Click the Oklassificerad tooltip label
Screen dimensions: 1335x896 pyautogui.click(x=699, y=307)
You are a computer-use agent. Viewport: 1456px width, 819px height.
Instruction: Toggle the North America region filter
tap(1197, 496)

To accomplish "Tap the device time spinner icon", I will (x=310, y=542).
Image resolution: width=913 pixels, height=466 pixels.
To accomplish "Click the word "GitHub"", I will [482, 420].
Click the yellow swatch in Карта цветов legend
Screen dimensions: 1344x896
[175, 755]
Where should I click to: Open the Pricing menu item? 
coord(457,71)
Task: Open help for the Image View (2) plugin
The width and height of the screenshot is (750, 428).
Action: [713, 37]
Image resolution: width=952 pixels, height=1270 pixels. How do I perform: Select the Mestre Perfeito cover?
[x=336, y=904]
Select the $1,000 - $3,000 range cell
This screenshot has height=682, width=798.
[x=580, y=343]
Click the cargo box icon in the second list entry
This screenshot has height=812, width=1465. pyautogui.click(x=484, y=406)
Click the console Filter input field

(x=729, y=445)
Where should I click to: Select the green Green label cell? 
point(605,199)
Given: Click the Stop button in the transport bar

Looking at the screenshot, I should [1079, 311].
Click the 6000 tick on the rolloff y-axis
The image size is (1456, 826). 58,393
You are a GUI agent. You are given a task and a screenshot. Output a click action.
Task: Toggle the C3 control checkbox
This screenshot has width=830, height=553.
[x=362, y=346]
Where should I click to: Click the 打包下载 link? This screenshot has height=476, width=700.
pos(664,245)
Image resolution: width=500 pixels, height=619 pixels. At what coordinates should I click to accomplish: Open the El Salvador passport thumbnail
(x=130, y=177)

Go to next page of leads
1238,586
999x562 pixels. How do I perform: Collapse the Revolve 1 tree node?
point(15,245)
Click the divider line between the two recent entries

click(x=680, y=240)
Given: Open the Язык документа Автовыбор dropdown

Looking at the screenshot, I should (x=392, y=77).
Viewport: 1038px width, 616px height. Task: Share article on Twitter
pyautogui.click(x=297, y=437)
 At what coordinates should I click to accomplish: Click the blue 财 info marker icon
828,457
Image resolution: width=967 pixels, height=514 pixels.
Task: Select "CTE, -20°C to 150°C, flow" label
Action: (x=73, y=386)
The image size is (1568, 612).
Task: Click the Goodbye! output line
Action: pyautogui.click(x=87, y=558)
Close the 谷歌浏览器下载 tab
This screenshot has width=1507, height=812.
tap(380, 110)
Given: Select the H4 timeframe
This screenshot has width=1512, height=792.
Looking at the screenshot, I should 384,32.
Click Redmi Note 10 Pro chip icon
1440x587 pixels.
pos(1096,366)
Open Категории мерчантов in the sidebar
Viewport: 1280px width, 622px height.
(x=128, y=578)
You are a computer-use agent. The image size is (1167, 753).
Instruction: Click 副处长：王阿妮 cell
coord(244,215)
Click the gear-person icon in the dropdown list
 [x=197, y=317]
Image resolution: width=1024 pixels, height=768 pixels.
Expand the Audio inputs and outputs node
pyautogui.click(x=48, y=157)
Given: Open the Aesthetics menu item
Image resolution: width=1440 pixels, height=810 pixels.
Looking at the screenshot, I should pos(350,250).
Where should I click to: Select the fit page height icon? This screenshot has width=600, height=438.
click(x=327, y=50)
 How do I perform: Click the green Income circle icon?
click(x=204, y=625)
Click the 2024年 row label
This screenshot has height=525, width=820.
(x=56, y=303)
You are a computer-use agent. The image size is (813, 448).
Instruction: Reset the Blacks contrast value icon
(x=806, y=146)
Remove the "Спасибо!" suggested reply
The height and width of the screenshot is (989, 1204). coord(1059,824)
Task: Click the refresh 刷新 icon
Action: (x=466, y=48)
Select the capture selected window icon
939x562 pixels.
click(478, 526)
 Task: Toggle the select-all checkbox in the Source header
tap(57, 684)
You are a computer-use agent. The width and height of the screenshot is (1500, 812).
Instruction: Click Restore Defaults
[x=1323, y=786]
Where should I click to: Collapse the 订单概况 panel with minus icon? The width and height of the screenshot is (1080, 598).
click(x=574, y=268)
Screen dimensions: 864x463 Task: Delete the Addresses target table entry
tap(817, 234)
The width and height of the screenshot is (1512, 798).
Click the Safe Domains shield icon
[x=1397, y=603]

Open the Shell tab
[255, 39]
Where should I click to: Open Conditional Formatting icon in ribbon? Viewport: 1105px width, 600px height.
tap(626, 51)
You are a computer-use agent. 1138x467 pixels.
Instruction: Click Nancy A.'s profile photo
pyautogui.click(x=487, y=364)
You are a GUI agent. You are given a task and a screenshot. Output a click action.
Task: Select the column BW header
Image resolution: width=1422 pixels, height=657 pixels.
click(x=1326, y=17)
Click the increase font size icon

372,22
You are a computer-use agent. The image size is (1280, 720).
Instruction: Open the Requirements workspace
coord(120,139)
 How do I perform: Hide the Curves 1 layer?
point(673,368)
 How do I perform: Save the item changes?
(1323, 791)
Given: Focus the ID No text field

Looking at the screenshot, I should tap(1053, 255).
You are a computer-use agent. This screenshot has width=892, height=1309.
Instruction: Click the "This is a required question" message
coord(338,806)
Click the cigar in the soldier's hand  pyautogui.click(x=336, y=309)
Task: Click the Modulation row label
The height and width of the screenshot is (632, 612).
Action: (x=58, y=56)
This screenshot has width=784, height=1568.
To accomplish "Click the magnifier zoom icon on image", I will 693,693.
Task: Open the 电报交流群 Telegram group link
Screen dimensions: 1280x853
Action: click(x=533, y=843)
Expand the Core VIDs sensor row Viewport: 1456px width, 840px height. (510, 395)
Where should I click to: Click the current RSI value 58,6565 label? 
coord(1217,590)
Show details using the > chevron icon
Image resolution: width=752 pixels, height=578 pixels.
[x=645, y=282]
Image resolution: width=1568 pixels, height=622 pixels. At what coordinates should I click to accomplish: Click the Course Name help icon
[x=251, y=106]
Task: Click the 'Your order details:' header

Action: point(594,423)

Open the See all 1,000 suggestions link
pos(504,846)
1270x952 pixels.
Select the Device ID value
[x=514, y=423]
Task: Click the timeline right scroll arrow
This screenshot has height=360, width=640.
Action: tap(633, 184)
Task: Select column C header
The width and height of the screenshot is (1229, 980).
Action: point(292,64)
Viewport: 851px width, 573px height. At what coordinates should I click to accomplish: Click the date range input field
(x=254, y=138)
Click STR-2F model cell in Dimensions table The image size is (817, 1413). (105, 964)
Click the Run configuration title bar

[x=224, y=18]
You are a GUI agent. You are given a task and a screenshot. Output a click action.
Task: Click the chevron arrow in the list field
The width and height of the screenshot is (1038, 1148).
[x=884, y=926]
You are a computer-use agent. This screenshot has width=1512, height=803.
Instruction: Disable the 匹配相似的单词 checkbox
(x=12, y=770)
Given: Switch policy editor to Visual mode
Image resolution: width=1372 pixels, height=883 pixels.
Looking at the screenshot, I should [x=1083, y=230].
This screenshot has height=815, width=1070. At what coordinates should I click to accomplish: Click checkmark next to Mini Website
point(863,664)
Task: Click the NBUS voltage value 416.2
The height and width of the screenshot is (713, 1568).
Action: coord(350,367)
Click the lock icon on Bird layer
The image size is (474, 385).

::::

## EXERCISE INSTRUCTIONS:
Please copy out all of the lines above word for word.

## EXPECTED OUTPUT:
Click the Oklassificerad tooltip label
Screen dimensions: 1335x896 pyautogui.click(x=699, y=307)
You are a computer-use agent. Viewport: 1456px width, 819px height.
Instruction: Toggle the North America region filter
tap(1197, 496)

To accomplish "Tap the device time spinner icon", I will (x=310, y=542).
Image resolution: width=913 pixels, height=466 pixels.
To accomplish "Click the word "GitHub"", I will [482, 420].
Click the yellow swatch in Карта цветов legend
Screen dimensions: 1344x896
[175, 755]
Where should I click to: Open the Pricing menu item? 
coord(457,71)
Task: Open help for the Image View (2) plugin
The width and height of the screenshot is (750, 428).
Action: [713, 37]
Image resolution: width=952 pixels, height=1270 pixels. How do I perform: Select the Mestre Perfeito cover?
[x=336, y=904]
Select the $1,000 - $3,000 range cell
This screenshot has height=682, width=798.
[x=580, y=343]
Click the cargo box icon in the second list entry
This screenshot has height=812, width=1465. pyautogui.click(x=484, y=406)
Click the console Filter input field

(x=729, y=445)
Where should I click to: Select the green Green label cell? 
point(605,199)
Given: Click the Stop button in the transport bar

Looking at the screenshot, I should [1079, 311].
Click the 6000 tick on the rolloff y-axis
The image size is (1456, 826). 58,393
You are a GUI agent. You are given a task and a screenshot. Output a click action.
Task: Toggle the C3 control checkbox
This screenshot has width=830, height=553.
[x=362, y=346]
Where should I click to: Click the 打包下载 link? This screenshot has height=476, width=700.
pos(664,245)
Image resolution: width=500 pixels, height=619 pixels. At what coordinates should I click to accomplish: Open the El Salvador passport thumbnail
(x=130, y=177)

Go to next page of leads
1238,586
999x562 pixels. How do I perform: Collapse the Revolve 1 tree node?
point(15,245)
Click the divider line between the two recent entries

click(x=680, y=240)
Given: Open the Язык документа Автовыбор dropdown

Looking at the screenshot, I should (x=392, y=77).
Viewport: 1038px width, 616px height. Task: Share article on Twitter
pyautogui.click(x=297, y=437)
 At what coordinates should I click to accomplish: Click the blue 财 info marker icon
828,457
Image resolution: width=967 pixels, height=514 pixels.
Task: Select "CTE, -20°C to 150°C, flow" label
Action: (x=73, y=386)
The image size is (1568, 612).
Task: Click the Goodbye! output line
Action: pyautogui.click(x=87, y=558)
Close the 谷歌浏览器下载 tab
This screenshot has width=1507, height=812.
tap(380, 110)
Given: Select the H4 timeframe
This screenshot has width=1512, height=792.
Looking at the screenshot, I should 384,32.
Click Redmi Note 10 Pro chip icon
1440x587 pixels.
pos(1096,366)
Open Категории мерчантов in the sidebar
Viewport: 1280px width, 622px height.
(x=128, y=578)
You are a computer-use agent. The image size is (1167, 753).
Instruction: Click 副处长：王阿妮 cell
coord(244,215)
Click the gear-person icon in the dropdown list
 [x=197, y=317]
Image resolution: width=1024 pixels, height=768 pixels.
Expand the Audio inputs and outputs node
pyautogui.click(x=48, y=157)
Given: Open the Aesthetics menu item
Image resolution: width=1440 pixels, height=810 pixels.
Looking at the screenshot, I should pos(350,250).
Where should I click to: Select the fit page height icon? This screenshot has width=600, height=438.
click(x=327, y=50)
 How do I perform: Click the green Income circle icon?
click(x=204, y=625)
Click the 2024年 row label
This screenshot has height=525, width=820.
(x=56, y=303)
You are a computer-use agent. The image size is (813, 448).
Instruction: Reset the Blacks contrast value icon
(x=806, y=146)
Remove the "Спасибо!" suggested reply
The height and width of the screenshot is (989, 1204). coord(1059,824)
Task: Click the refresh 刷新 icon
Action: (x=466, y=48)
Select the capture selected window icon
939x562 pixels.
click(478, 526)
 Task: Toggle the select-all checkbox in the Source header
tap(57, 684)
You are a computer-use agent. The width and height of the screenshot is (1500, 812).
Instruction: Click Restore Defaults
[x=1323, y=786]
Where should I click to: Collapse the 订单概况 panel with minus icon? The width and height of the screenshot is (1080, 598).
click(x=574, y=268)
Screen dimensions: 864x463 Task: Delete the Addresses target table entry
tap(817, 234)
The width and height of the screenshot is (1512, 798).
Click the Safe Domains shield icon
[x=1397, y=603]

Open the Shell tab
[255, 39]
Where should I click to: Open Conditional Formatting icon in ribbon? Viewport: 1105px width, 600px height.
tap(626, 51)
You are a computer-use agent. 1138x467 pixels.
Instruction: Click Nancy A.'s profile photo
pyautogui.click(x=487, y=364)
You are a GUI agent. You are given a task and a screenshot. Output a click action.
Task: Select the column BW header
Image resolution: width=1422 pixels, height=657 pixels.
click(x=1326, y=17)
Click the increase font size icon

372,22
You are a computer-use agent. The image size is (1280, 720).
Instruction: Open the Requirements workspace
coord(120,139)
 How do I perform: Hide the Curves 1 layer?
point(673,368)
 How do I perform: Save the item changes?
(1323, 791)
Given: Focus the ID No text field

Looking at the screenshot, I should tap(1053, 255).
You are a computer-use agent. This screenshot has width=892, height=1309.
Instruction: Click the "This is a required question" message
coord(338,806)
Click the cigar in the soldier's hand  pyautogui.click(x=336, y=309)
Task: Click the Modulation row label
The height and width of the screenshot is (632, 612).
Action: (x=58, y=56)
This screenshot has width=784, height=1568.
To accomplish "Click the magnifier zoom icon on image", I will 693,693.
Task: Open the 电报交流群 Telegram group link
Screen dimensions: 1280x853
Action: click(x=533, y=843)
Expand the Core VIDs sensor row Viewport: 1456px width, 840px height. (510, 395)
Where should I click to: Click the current RSI value 58,6565 label? 
coord(1217,590)
Show details using the > chevron icon
Image resolution: width=752 pixels, height=578 pixels.
[x=645, y=282]
Image resolution: width=1568 pixels, height=622 pixels. At what coordinates should I click to accomplish: Click the Course Name help icon
[x=251, y=106]
Task: Click the 'Your order details:' header

Action: point(594,423)

Open the See all 1,000 suggestions link
pos(504,846)
1270x952 pixels.
Select the Device ID value
[x=514, y=423]
Task: Click the timeline right scroll arrow
This screenshot has height=360, width=640.
Action: tap(633, 184)
Task: Select column C header
The width and height of the screenshot is (1229, 980).
Action: point(292,64)
Viewport: 851px width, 573px height. At what coordinates should I click to accomplish: Click the date range input field
(x=254, y=138)
Click STR-2F model cell in Dimensions table The image size is (817, 1413). (105, 964)
Click the Run configuration title bar

[x=224, y=18]
You are a GUI agent. You are given a task and a screenshot. Output a click action.
Task: Click the chevron arrow in the list field
The width and height of the screenshot is (1038, 1148).
[x=884, y=926]
You are a computer-use agent. This screenshot has width=1512, height=803.
Instruction: Disable the 匹配相似的单词 checkbox
(x=12, y=770)
Given: Switch policy editor to Visual mode
Image resolution: width=1372 pixels, height=883 pixels.
Looking at the screenshot, I should [x=1083, y=230].
This screenshot has height=815, width=1070. At what coordinates should I click to accomplish: Click checkmark next to Mini Website
point(863,664)
Task: Click the NBUS voltage value 416.2
The height and width of the screenshot is (713, 1568).
Action: coord(350,367)
Click the lock icon on Bird layer
The image size is (474, 385).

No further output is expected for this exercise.